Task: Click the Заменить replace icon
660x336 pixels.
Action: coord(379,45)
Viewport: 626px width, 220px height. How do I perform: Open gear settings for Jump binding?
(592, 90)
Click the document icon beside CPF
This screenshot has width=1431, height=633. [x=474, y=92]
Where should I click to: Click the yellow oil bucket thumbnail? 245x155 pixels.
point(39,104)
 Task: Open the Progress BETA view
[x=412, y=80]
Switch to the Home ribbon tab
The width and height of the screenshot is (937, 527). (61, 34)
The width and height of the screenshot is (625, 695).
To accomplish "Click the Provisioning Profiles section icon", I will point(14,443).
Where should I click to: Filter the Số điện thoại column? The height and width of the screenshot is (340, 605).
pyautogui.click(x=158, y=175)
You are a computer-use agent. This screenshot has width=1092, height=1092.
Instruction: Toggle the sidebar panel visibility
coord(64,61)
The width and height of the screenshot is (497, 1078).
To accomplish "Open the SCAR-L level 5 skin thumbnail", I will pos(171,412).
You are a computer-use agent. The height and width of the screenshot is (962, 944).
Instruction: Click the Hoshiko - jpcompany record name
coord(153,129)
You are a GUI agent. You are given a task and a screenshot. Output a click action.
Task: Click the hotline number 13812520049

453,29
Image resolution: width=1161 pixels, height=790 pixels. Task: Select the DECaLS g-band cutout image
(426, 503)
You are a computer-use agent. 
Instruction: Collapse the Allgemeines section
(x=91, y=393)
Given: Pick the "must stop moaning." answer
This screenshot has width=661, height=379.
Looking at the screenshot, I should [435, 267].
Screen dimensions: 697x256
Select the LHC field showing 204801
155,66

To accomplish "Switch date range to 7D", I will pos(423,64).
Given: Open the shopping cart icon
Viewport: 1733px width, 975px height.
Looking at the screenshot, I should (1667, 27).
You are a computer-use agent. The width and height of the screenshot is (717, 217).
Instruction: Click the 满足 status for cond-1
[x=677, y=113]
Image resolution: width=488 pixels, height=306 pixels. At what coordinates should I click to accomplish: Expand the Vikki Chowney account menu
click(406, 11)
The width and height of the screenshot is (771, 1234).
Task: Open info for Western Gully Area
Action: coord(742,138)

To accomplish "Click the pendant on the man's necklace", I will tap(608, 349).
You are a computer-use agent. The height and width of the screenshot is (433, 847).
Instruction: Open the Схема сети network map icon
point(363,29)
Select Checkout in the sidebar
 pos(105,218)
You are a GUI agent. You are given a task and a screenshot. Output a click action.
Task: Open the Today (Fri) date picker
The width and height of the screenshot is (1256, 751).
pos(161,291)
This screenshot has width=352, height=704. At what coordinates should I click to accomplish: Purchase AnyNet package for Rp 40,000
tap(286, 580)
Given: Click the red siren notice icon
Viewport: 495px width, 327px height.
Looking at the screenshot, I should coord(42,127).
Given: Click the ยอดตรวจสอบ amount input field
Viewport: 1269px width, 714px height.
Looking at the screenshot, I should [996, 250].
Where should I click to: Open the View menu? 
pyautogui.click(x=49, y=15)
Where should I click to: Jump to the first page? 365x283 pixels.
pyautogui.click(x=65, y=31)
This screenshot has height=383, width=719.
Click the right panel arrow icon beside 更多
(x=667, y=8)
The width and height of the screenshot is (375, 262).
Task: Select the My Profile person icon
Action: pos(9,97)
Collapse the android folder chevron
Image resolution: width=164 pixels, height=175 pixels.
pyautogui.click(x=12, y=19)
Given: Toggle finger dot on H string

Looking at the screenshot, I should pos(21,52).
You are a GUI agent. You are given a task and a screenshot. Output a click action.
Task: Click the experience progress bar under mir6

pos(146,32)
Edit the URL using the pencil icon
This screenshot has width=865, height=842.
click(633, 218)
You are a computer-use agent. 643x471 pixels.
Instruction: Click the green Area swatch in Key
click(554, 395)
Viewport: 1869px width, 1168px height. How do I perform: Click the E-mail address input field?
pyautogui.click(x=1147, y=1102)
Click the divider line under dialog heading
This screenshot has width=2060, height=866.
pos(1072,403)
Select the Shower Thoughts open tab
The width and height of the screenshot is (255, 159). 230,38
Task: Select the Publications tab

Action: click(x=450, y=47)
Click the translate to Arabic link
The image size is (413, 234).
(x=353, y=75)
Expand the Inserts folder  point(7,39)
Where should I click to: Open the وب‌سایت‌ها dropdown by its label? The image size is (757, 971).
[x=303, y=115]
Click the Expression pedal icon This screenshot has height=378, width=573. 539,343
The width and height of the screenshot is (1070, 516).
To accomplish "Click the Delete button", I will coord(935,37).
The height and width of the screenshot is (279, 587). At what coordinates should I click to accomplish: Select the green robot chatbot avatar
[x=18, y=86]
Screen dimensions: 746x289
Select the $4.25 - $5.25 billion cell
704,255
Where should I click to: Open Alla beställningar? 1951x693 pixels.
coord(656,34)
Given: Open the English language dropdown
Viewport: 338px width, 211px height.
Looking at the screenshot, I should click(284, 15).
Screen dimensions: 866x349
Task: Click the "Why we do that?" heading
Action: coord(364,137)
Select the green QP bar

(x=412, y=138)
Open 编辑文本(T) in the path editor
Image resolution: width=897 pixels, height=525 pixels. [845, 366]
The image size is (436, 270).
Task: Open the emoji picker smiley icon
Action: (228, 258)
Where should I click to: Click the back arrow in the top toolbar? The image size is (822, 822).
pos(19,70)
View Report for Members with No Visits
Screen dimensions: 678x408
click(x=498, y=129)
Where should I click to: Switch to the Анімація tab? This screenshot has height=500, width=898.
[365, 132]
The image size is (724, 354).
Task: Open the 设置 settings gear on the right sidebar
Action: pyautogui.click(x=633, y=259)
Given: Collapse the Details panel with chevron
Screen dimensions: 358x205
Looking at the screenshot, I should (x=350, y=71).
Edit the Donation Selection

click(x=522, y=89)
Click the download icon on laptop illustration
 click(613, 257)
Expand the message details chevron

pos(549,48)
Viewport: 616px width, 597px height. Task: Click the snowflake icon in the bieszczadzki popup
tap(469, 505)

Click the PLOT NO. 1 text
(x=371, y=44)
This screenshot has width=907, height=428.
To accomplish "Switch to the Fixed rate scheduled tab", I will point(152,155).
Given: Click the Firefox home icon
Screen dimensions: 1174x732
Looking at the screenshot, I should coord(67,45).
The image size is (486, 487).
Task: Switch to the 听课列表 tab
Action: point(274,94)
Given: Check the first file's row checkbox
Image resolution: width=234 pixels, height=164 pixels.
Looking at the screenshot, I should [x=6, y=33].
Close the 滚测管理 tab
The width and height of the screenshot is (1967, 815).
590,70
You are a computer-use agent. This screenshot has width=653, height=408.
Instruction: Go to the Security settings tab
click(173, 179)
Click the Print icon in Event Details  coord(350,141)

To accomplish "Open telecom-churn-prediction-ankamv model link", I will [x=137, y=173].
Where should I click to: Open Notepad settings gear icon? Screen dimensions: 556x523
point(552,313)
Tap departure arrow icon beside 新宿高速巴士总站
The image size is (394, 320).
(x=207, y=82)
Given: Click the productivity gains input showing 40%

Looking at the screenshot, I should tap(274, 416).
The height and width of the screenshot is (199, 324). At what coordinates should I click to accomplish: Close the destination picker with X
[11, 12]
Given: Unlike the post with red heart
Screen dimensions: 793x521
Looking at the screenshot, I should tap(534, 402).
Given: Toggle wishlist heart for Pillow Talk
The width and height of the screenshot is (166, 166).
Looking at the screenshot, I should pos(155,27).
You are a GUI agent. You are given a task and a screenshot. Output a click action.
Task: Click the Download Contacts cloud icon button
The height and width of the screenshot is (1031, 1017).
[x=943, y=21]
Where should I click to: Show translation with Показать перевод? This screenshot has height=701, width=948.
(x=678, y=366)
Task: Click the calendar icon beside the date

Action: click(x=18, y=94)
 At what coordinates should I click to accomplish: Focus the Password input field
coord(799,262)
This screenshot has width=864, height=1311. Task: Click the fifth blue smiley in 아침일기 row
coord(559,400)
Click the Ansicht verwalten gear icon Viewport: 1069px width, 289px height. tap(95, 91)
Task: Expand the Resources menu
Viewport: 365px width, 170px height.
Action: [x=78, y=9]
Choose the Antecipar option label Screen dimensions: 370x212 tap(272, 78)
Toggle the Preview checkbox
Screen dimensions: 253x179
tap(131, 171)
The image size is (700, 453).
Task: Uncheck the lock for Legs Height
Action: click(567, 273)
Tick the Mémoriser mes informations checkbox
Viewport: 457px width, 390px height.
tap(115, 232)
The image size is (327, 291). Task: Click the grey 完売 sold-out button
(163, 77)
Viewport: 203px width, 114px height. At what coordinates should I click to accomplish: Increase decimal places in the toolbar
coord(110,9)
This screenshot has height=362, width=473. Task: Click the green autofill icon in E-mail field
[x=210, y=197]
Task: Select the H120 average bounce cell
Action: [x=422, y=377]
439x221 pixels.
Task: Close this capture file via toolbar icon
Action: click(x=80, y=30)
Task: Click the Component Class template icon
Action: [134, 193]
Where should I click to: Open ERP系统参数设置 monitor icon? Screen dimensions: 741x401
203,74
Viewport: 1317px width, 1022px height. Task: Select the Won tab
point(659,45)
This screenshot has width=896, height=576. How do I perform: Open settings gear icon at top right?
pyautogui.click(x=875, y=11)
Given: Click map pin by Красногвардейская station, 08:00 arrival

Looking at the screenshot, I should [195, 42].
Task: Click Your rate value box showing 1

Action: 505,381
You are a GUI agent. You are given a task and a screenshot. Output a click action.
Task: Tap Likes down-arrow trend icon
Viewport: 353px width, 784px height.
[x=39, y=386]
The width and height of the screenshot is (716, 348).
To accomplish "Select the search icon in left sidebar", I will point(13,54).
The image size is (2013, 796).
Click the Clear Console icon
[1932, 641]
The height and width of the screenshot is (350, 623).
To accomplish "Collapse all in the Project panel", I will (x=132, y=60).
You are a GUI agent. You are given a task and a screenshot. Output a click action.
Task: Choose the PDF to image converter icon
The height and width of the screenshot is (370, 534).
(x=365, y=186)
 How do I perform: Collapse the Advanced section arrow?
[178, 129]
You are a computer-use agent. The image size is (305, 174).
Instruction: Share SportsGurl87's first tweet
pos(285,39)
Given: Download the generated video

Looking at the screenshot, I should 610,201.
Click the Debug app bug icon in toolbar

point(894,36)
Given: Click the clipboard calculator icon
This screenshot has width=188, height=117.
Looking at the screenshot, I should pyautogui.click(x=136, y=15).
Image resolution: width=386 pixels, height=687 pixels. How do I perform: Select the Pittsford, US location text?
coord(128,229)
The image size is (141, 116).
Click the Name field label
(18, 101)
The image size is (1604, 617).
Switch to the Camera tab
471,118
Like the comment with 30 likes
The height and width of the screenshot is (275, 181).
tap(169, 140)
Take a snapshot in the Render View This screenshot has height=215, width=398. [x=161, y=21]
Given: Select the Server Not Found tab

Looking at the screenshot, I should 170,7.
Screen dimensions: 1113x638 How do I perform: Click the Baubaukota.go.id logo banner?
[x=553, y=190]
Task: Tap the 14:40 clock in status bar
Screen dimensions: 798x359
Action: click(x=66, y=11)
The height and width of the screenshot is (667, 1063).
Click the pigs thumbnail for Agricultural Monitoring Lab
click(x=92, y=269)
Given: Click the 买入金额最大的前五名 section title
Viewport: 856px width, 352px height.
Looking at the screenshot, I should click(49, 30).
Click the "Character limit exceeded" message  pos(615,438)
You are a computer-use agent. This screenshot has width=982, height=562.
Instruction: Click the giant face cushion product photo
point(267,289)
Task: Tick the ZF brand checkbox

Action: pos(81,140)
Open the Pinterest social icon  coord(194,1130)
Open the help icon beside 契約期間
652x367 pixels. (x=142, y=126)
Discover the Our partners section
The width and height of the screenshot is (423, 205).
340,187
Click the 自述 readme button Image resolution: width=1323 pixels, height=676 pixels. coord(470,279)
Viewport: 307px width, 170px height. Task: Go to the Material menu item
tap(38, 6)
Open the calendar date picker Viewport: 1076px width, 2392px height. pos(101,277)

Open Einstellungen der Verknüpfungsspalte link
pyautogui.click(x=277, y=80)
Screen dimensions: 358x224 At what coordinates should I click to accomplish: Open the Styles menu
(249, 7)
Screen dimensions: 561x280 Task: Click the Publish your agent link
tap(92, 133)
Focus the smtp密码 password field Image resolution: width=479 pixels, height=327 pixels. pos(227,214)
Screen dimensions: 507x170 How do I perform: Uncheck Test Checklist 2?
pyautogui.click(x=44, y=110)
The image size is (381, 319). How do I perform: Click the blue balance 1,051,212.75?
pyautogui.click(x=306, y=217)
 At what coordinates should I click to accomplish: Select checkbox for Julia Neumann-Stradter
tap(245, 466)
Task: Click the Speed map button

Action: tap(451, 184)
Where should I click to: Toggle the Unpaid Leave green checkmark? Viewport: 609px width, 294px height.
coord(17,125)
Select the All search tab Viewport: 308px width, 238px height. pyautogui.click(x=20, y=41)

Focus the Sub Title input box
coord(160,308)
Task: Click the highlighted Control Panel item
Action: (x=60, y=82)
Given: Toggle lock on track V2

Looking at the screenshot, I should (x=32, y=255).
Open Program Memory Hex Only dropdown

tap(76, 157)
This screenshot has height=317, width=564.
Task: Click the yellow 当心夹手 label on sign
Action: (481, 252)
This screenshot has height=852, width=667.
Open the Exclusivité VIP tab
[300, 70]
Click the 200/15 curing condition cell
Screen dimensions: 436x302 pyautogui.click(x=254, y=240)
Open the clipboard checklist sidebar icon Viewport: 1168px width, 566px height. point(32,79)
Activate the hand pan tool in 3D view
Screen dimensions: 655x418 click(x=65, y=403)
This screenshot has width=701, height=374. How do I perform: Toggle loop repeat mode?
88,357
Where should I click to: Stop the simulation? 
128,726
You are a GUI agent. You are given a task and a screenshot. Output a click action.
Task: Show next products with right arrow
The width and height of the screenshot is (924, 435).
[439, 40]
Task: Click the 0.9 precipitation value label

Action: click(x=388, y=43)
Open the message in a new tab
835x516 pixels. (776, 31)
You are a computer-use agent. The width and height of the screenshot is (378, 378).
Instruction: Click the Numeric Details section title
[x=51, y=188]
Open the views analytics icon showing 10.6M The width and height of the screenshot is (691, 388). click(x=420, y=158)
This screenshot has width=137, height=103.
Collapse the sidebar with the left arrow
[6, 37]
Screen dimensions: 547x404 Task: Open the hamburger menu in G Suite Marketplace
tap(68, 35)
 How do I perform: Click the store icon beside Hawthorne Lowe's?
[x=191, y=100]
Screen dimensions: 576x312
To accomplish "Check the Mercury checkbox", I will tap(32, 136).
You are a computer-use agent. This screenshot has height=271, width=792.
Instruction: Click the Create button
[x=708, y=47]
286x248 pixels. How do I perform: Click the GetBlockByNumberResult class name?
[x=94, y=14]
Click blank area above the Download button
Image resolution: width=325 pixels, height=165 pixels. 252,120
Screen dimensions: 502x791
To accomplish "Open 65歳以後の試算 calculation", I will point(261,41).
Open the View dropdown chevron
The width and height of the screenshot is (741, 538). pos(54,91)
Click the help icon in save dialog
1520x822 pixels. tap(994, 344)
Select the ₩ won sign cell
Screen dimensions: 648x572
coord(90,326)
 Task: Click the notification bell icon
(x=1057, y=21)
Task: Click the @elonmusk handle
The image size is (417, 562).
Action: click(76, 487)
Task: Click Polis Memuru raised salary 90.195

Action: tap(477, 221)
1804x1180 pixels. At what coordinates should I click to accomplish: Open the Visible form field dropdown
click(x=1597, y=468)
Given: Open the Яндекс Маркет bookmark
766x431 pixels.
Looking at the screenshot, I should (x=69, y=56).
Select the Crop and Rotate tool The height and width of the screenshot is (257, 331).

==========

Instructions to follow :: The required output is a copy of each line in the records where the string "will" occurs.

Response ::
To accomplish "Click the Provisioning Profiles section icon", I will point(14,443).
To accomplish "Open the SCAR-L level 5 skin thumbnail", I will pos(171,412).
To accomplish "Switch date range to 7D", I will pos(423,64).
To accomplish "Click the pendant on the man's necklace", I will tap(608, 349).
To accomplish "Click the Delete button", I will coord(935,37).
To accomplish "Switch to the Fixed rate scheduled tab", I will point(152,155).
To accomplish "Open telecom-churn-prediction-ankamv model link", I will [x=137, y=173].
To accomplish "Select the search icon in left sidebar", I will point(13,54).
To accomplish "Collapse all in the Project panel", I will (x=132, y=60).
To accomplish "Check the Mercury checkbox", I will tap(32, 136).
To accomplish "Open 65歳以後の試算 calculation", I will point(261,41).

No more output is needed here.